City Council members earlier this month expressed interest in pursuing a ban on pit bulldogs in the city limits, as proposed by Councilman Mike Harper. The council had agreed unanimously to research whether or not ownership of certain breeds could be banned or restricted in the town.
At last Thursday's work session, Harper acknowledged that tough financial times might mean that the research would have to be put on the back burner.
"Somebody's got to do it sooner or later," he said, "but with the budget we've got right now, we need to back off this right now."

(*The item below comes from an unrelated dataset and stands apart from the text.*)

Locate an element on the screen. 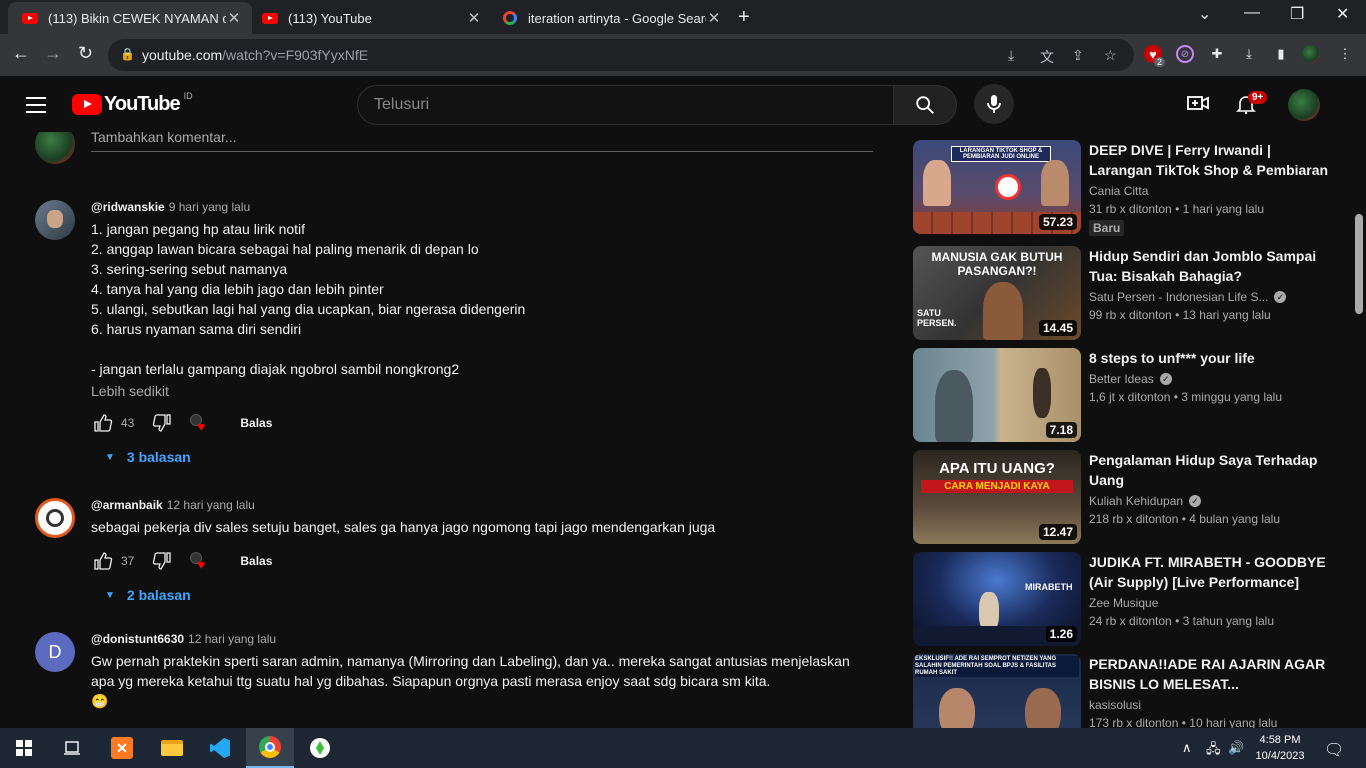  volume-icon: 🔊 is located at coordinates (1236, 748).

Representatives of the Conyers Kennel Club, which includes Rockdale, Newton and Henry counties, provided information to the council regarding pit bulldogs and offered to work with the council on developing a city code that will promote responsible dog ownership.

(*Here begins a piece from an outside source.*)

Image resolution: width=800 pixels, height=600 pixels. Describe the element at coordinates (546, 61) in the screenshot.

Conyers Kennel Club President Don Watson, who lives in Oxford, said pit bulls typically resemble an American Staffordshire terrier. These dogs generally have a sweet disposition, Watson said, but can be trained to fight and kill.
"That is not the dog's fault; that's the owner's fault," Watson said.

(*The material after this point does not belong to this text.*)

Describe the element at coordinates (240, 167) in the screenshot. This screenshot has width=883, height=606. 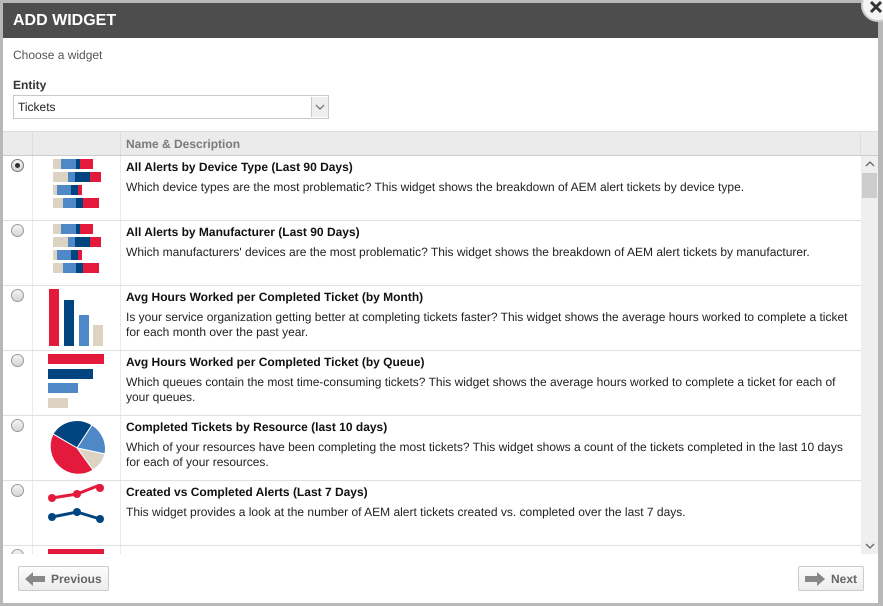
I see `widget-title: All Alerts by Device Type (Last 90 Days)` at that location.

Watson said in his more than 20 years of participating in large dog shows, he has never seen an American Staffordshire show aggression toward other dogs or people.
Nancy Donahue, a member of the Conyers Kennel Club, asked council members to "target the deed, not the breed," pointing out that "pit bull" is not a recognized breed of dog but rather dogs that share a group of similar physical characteristics.
"Breed-specific legislation has been deemed unconstitutional in many municipalities because of the difficulty in identification (of the breed)," she said.
Councilmembers also heard from Carol Johnson, a veterinarian technician at Animal Medical Clinic, who said she is the owner of a pit bull. Johnson said the council should give more emphasis to whether or not a dog is spayed or neutered rather than the breed of dog.
"How many (dogs in Newton County) are neutered or spayed?" she asked. "And isn't that more of a factor in aggressiveness?"
Johnson said that fewer than 40 percent of dogs in the county are neutered or spayed, even though free or reduced-fee clinics are available to dog owners.
The council also considered information from Porterdale resident Jerry Goldsmith, who rescues and fosters dogs. Goldsmith pointed out that, according to the American Humane Society, 92 percent of fatal dog attacks involve male dogs. In addition, he said, of that 92 percent, 94 percent "were not neutered, and nowhere in (Porterdale's) dog ordinance do we require a dog to be neutered."
Watson said that the Conyers Kennel Club would not be in favor of a mandatory spay/neuter program since show dogs must be intact. However, he said that the club would support a spay/neuter program if show dogs were exempted. He told the council that the kennel club would work with the city to find low-cost spay/neuter programs for city residents.
Mayor Bobby Hamby recommended that Councilwoman Linda Finger, who spearheaded Porterdale's mandatory pet registration program, work with the Conyers Kennel Club on developing ordinance changes that would address the city's concerns about dangerous dogs. Watson said the kennel club and the Georgia Canine Coalition could review the city's animal control ordinance and help draft changes that would promote responsible pet ownership.
Councilman Harper, however, said he did not want an organization from Conyers to "derail" their efforts. He said he would not be satisfied with less than an outright ban on pit bulls.
"If you ban pit bulls from Porterdale and we stick behind it, then we won't have pit bull attacks in Porterdale," he said. "If we don't do something, it's going to eventually happen here."